The problem – Retype, without pictures, the line holding "Task: Tick 同行或客户推荐 option" and each line below it through the final line.

Data shown –
------------

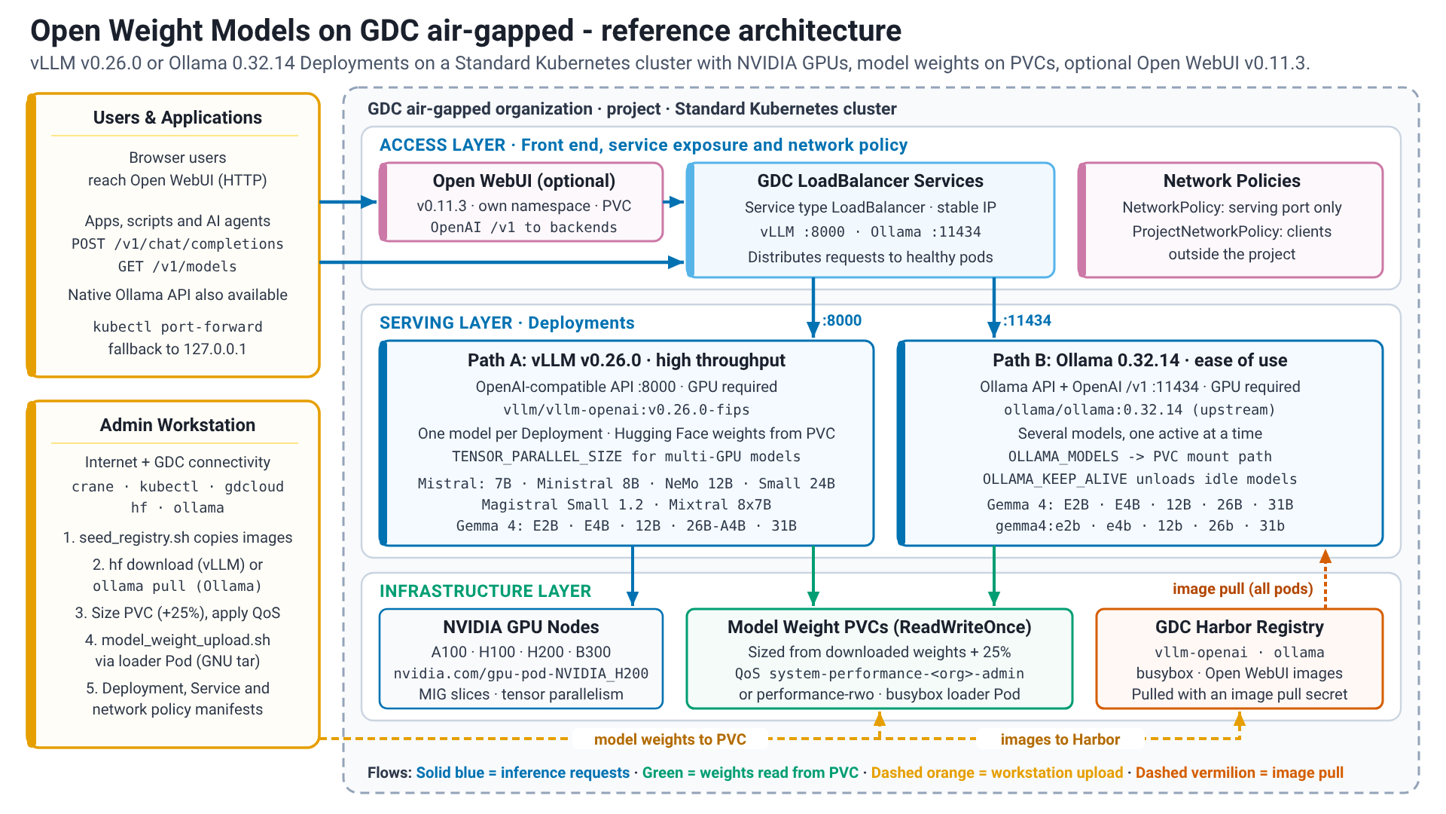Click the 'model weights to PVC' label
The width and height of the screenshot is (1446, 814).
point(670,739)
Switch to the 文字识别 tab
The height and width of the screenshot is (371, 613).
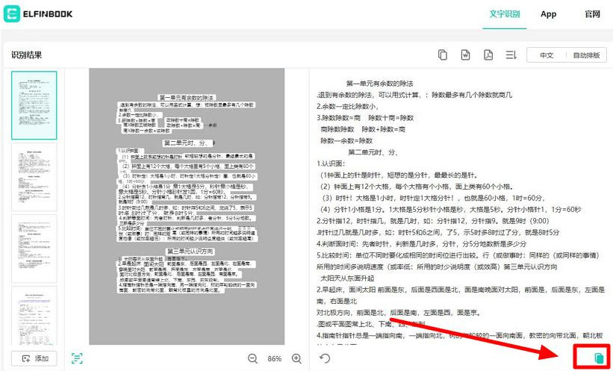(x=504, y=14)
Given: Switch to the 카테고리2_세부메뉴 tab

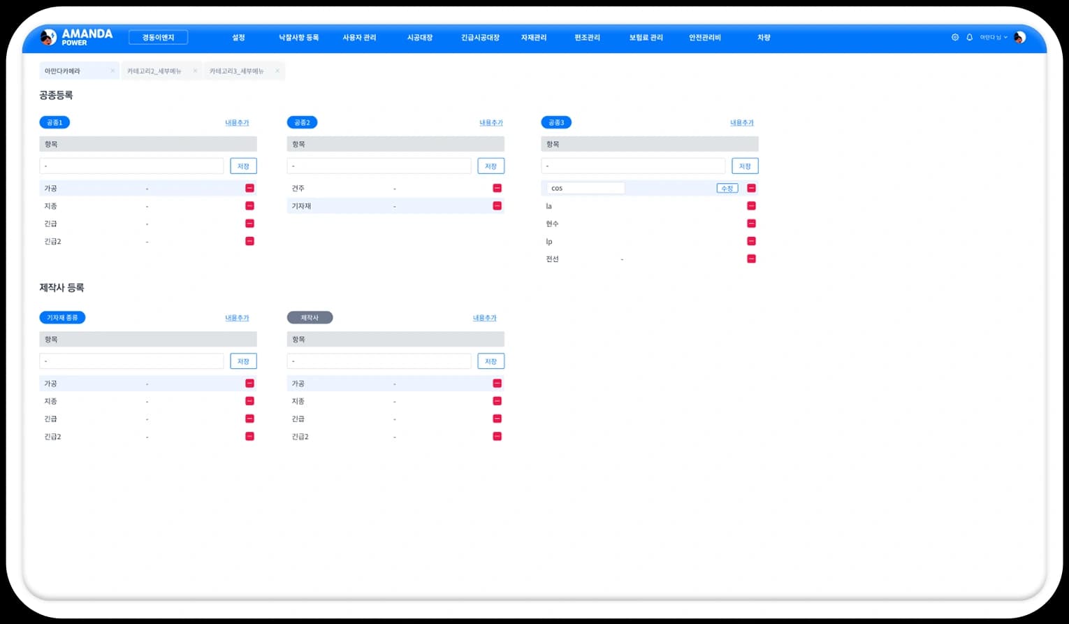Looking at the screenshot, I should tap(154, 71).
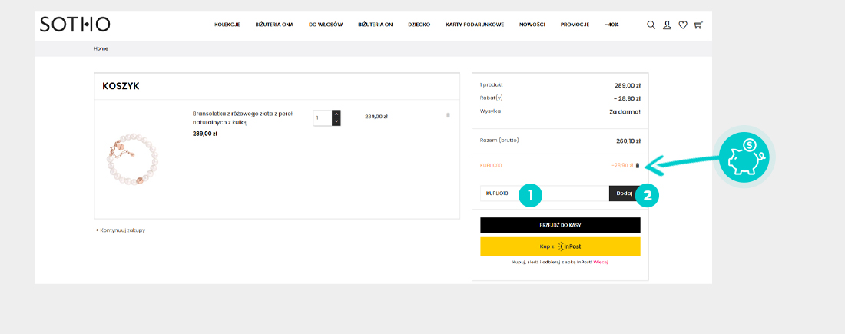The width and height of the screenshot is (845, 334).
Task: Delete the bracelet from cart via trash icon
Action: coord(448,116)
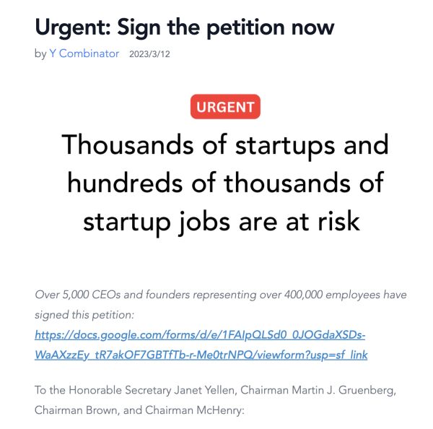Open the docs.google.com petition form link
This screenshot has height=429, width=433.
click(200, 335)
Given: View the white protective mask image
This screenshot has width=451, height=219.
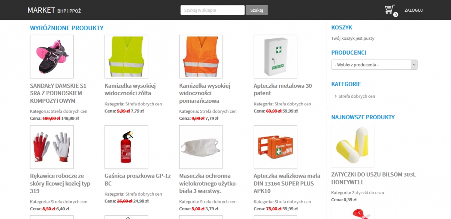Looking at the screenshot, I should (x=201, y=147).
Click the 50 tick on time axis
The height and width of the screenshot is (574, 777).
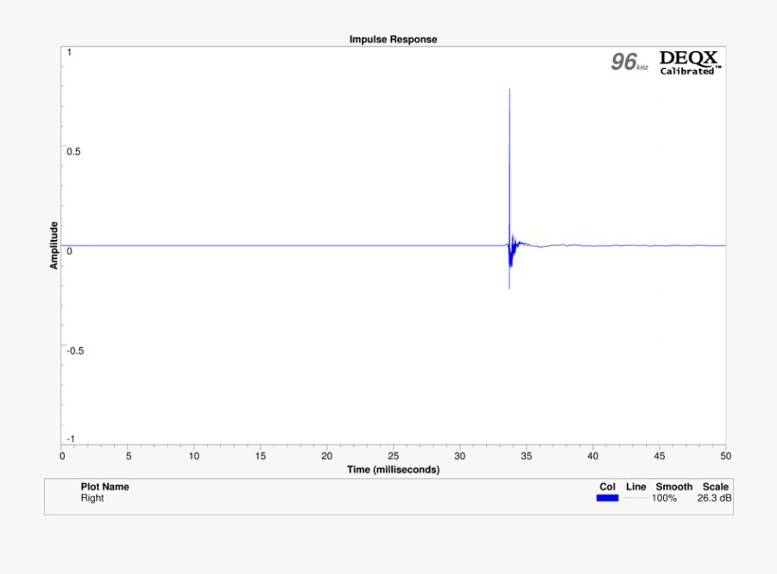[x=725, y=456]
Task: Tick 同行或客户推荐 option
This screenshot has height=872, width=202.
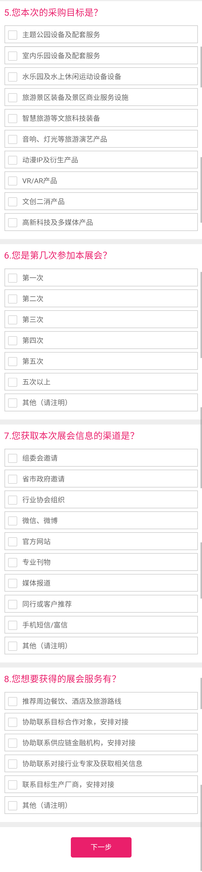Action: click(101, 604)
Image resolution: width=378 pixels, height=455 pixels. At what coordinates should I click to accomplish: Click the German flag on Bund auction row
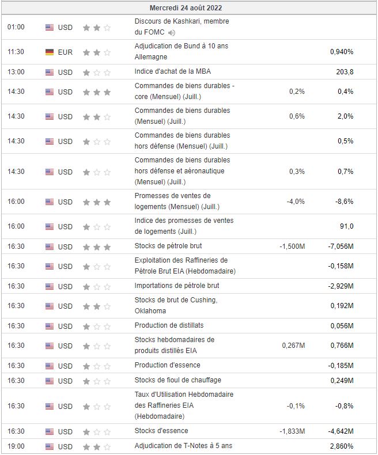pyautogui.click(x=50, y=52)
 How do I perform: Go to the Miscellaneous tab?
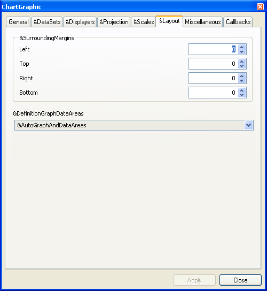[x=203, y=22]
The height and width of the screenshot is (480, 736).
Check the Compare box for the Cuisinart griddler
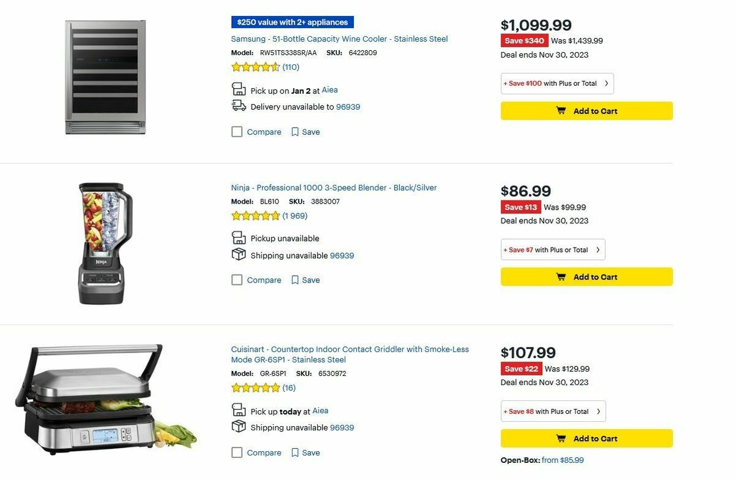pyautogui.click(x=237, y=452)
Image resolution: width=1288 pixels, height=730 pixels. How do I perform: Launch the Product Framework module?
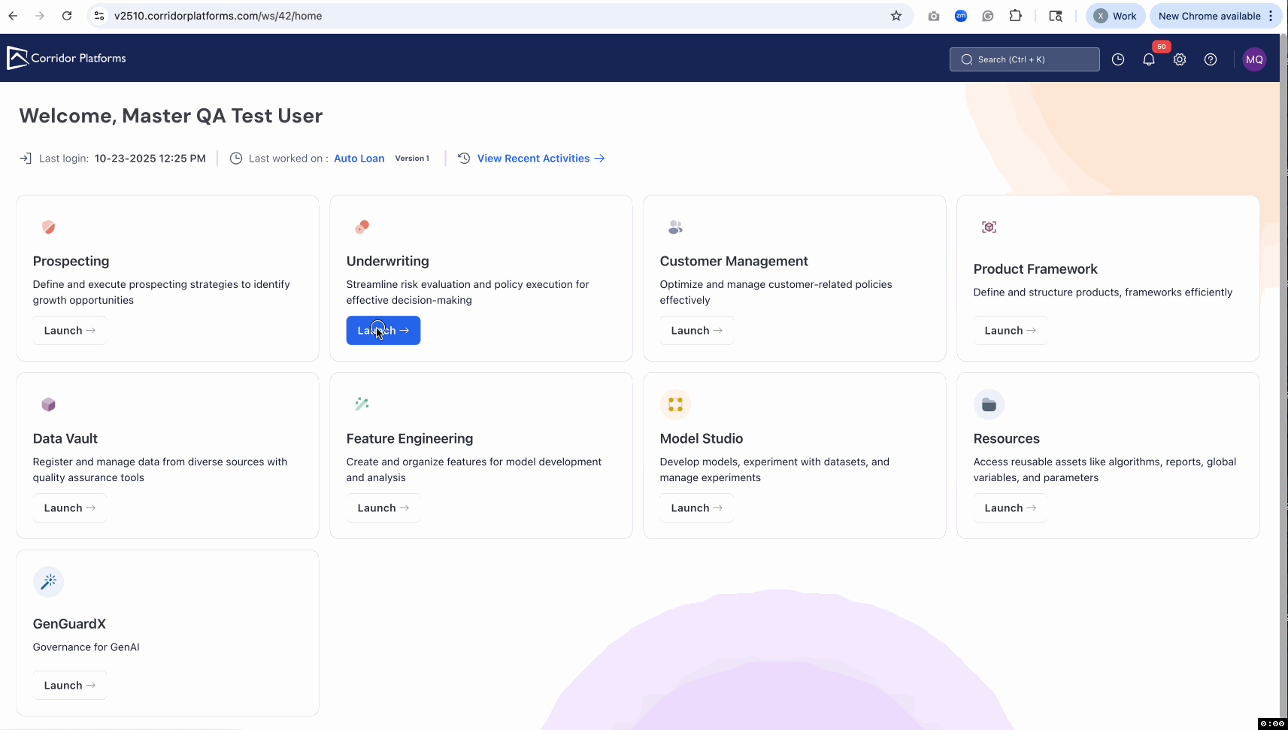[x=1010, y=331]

------------

Exercise solution –
Task: Tick 同行或客户推荐 option
This screenshot has height=872, width=202.
Action: click(101, 604)
Image resolution: width=378 pixels, height=455 pixels. At what coordinates should I click to accomplish: Click the German flag on Bund auction row
pyautogui.click(x=50, y=52)
 How do I perform: Go to the Miscellaneous tab?
[x=203, y=22]
The height and width of the screenshot is (480, 736).
Check the Compare box for the Cuisinart griddler
pyautogui.click(x=237, y=452)
Image resolution: width=1288 pixels, height=730 pixels. How do I perform: Launch the Product Framework module?
[x=1010, y=331]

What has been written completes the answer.